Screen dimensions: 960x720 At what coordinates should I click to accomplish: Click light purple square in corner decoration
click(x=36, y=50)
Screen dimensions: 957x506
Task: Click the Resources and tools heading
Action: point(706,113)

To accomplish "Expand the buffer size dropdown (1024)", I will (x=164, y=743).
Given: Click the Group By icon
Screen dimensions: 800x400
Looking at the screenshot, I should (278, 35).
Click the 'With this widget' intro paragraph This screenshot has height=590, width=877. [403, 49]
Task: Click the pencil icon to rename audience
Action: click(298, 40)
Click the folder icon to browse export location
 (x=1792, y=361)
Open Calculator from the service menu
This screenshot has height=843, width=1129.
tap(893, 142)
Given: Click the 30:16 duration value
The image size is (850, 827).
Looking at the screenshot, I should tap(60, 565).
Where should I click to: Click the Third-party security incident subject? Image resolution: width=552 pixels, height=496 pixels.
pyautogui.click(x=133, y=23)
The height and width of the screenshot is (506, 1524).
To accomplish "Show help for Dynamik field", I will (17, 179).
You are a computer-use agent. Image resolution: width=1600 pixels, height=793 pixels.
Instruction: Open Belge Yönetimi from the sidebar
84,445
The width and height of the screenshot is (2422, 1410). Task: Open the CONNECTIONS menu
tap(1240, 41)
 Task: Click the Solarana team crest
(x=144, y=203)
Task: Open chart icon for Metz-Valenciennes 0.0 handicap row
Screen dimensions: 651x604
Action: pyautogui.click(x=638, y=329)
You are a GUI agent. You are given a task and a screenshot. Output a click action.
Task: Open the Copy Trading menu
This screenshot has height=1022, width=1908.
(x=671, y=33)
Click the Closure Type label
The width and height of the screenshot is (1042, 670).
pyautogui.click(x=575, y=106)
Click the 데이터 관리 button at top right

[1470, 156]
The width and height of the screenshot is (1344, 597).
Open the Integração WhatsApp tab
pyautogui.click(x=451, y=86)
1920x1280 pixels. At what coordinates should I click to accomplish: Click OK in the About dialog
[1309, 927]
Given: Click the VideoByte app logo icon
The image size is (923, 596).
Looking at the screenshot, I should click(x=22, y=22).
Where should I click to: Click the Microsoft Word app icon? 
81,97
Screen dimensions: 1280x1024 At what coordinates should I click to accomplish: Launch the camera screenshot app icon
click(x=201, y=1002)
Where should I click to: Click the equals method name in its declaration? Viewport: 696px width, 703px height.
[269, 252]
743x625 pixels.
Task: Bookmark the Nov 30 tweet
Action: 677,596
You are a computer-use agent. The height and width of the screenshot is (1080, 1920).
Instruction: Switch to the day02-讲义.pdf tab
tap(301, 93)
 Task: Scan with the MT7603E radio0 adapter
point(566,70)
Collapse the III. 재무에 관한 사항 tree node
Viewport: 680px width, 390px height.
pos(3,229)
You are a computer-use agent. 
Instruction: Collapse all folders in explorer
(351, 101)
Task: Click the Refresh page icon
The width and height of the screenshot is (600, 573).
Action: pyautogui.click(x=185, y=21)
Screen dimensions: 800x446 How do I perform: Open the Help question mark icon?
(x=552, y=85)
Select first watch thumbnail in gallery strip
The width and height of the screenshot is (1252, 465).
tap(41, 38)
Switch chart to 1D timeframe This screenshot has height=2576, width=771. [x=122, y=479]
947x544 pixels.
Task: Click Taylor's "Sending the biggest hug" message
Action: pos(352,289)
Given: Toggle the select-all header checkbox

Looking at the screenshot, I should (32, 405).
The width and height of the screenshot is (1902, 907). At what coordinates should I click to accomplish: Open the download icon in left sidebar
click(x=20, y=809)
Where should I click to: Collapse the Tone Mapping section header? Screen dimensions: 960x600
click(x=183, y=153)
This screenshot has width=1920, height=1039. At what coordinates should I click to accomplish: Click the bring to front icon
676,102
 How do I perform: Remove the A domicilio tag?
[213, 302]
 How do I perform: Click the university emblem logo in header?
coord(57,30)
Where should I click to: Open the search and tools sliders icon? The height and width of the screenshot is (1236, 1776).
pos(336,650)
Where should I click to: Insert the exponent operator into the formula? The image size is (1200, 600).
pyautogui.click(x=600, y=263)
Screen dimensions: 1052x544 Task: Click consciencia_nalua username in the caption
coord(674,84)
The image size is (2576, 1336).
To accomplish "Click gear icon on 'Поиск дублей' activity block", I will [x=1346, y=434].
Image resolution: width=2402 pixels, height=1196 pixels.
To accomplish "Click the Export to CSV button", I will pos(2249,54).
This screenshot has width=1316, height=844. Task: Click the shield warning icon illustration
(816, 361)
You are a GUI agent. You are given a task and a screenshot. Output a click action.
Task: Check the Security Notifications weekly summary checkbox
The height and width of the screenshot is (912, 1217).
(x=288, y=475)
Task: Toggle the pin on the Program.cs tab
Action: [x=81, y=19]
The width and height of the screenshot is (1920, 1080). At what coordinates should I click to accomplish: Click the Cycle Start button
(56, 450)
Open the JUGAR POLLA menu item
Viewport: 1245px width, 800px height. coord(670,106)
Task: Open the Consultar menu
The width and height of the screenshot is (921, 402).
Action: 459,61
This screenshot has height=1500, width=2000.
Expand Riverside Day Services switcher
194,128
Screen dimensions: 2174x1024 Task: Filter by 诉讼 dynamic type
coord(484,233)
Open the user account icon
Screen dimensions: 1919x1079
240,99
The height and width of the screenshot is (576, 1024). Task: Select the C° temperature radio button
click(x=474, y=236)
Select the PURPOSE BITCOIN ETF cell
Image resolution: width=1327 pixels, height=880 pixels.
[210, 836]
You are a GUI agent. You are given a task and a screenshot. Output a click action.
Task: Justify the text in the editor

■ ■ ■

-- AUFGABENDETAILS --
Gib alle Zeilen oben erneut aus und setze dabei überall "You are a GUI assistant" an die Stelle von "You are a GUI agent". Alles andere bleibt unverändert.

-- LÖSUNG DER AUFGABE --
Screen dimensions: 960x720 At what coordinates should I click to accomplish: Click light purple square in corner decoration
click(x=36, y=50)
Screen dimensions: 957x506
Task: Click the Resources and tools heading
Action: point(706,113)

To accomplish "Expand the buffer size dropdown (1024)", I will (x=164, y=743).
Given: Click the Group By icon
Screen dimensions: 800x400
Looking at the screenshot, I should (278, 35).
Click the 'With this widget' intro paragraph This screenshot has height=590, width=877. [403, 49]
Task: Click the pencil icon to rename audience
Action: click(298, 40)
Click the folder icon to browse export location
 (x=1792, y=361)
Open Calculator from the service menu
This screenshot has height=843, width=1129.
tap(893, 142)
Given: Click the 30:16 duration value
The image size is (850, 827).
Looking at the screenshot, I should tap(60, 565).
Where should I click to: Click the Third-party security incident subject? Image resolution: width=552 pixels, height=496 pixels.
pyautogui.click(x=133, y=23)
The height and width of the screenshot is (506, 1524).
To accomplish "Show help for Dynamik field", I will (17, 179).
You are a computer-use agent. Image resolution: width=1600 pixels, height=793 pixels.
Instruction: Open Belge Yönetimi from the sidebar
84,445
The width and height of the screenshot is (2422, 1410). Task: Open the CONNECTIONS menu
tap(1240, 41)
 Task: Click the Solarana team crest
(x=144, y=203)
Task: Open chart icon for Metz-Valenciennes 0.0 handicap row
Screen dimensions: 651x604
Action: pyautogui.click(x=638, y=329)
You are a GUI assistant. You are given a task and a screenshot. Output a click action.
Task: Open the Copy Trading menu
This screenshot has height=1022, width=1908.
(x=671, y=33)
Click the Closure Type label
The width and height of the screenshot is (1042, 670).
pyautogui.click(x=575, y=106)
Click the 데이터 관리 button at top right

[1470, 156]
The width and height of the screenshot is (1344, 597).
Open the Integração WhatsApp tab
pyautogui.click(x=451, y=86)
1920x1280 pixels. At what coordinates should I click to accomplish: Click OK in the About dialog
[1309, 927]
Given: Click the VideoByte app logo icon
The image size is (923, 596).
Looking at the screenshot, I should click(x=22, y=22).
Where should I click to: Click the Microsoft Word app icon? 
81,97
Screen dimensions: 1280x1024 At what coordinates should I click to accomplish: Launch the camera screenshot app icon
click(x=201, y=1002)
Where should I click to: Click the equals method name in its declaration? Viewport: 696px width, 703px height.
[269, 252]
743x625 pixels.
Task: Bookmark the Nov 30 tweet
Action: 677,596
You are a computer-use agent. The height and width of the screenshot is (1080, 1920).
Instruction: Switch to the day02-讲义.pdf tab
tap(301, 93)
 Task: Scan with the MT7603E radio0 adapter
point(566,70)
Collapse the III. 재무에 관한 사항 tree node
Viewport: 680px width, 390px height.
pos(3,229)
You are a computer-use agent. 
Instruction: Collapse all folders in explorer
(351, 101)
Task: Click the Refresh page icon
The width and height of the screenshot is (600, 573).
Action: pyautogui.click(x=185, y=21)
Screen dimensions: 800x446 How do I perform: Open the Help question mark icon?
(x=552, y=85)
Select first watch thumbnail in gallery strip
The width and height of the screenshot is (1252, 465).
tap(41, 38)
Switch chart to 1D timeframe This screenshot has height=2576, width=771. [x=122, y=479]
947x544 pixels.
Task: Click Taylor's "Sending the biggest hug" message
Action: pos(352,289)
Given: Toggle the select-all header checkbox

Looking at the screenshot, I should (32, 405).
The width and height of the screenshot is (1902, 907). At what coordinates should I click to accomplish: Open the download icon in left sidebar
click(x=20, y=809)
Where should I click to: Collapse the Tone Mapping section header? Screen dimensions: 960x600
click(x=183, y=153)
This screenshot has width=1920, height=1039. At what coordinates should I click to accomplish: Click the bring to front icon
676,102
 How do I perform: Remove the A domicilio tag?
[213, 302]
 How do I perform: Click the university emblem logo in header?
coord(57,30)
Where should I click to: Open the search and tools sliders icon? The height and width of the screenshot is (1236, 1776).
pos(336,650)
Where should I click to: Insert the exponent operator into the formula? The image size is (1200, 600).
pyautogui.click(x=600, y=263)
Screen dimensions: 1052x544 Task: Click consciencia_nalua username in the caption
coord(674,84)
The image size is (2576, 1336).
To accomplish "Click gear icon on 'Поиск дублей' activity block", I will [x=1346, y=434].
Image resolution: width=2402 pixels, height=1196 pixels.
To accomplish "Click the Export to CSV button", I will pos(2249,54).
This screenshot has width=1316, height=844. Task: Click the shield warning icon illustration
(816, 361)
You are a GUI assistant. You are given a task and a screenshot. Output a click action.
Task: Check the Security Notifications weekly summary checkbox
The height and width of the screenshot is (912, 1217).
(x=288, y=475)
Task: Toggle the pin on the Program.cs tab
Action: [x=81, y=19]
The width and height of the screenshot is (1920, 1080). At what coordinates should I click to accomplish: Click the Cycle Start button
(56, 450)
Open the JUGAR POLLA menu item
Viewport: 1245px width, 800px height. coord(670,106)
Task: Open the Consultar menu
The width and height of the screenshot is (921, 402).
Action: 459,61
This screenshot has height=1500, width=2000.
Expand Riverside Day Services switcher
194,128
Screen dimensions: 2174x1024 Task: Filter by 诉讼 dynamic type
coord(484,233)
Open the user account icon
Screen dimensions: 1919x1079
240,99
The height and width of the screenshot is (576, 1024). Task: Select the C° temperature radio button
click(x=474, y=236)
Select the PURPOSE BITCOIN ETF cell
Image resolution: width=1327 pixels, height=880 pixels.
[210, 836]
You are a GUI assistant. You are given a task and a screenshot. Output a click action.
Task: Justify the text in the editor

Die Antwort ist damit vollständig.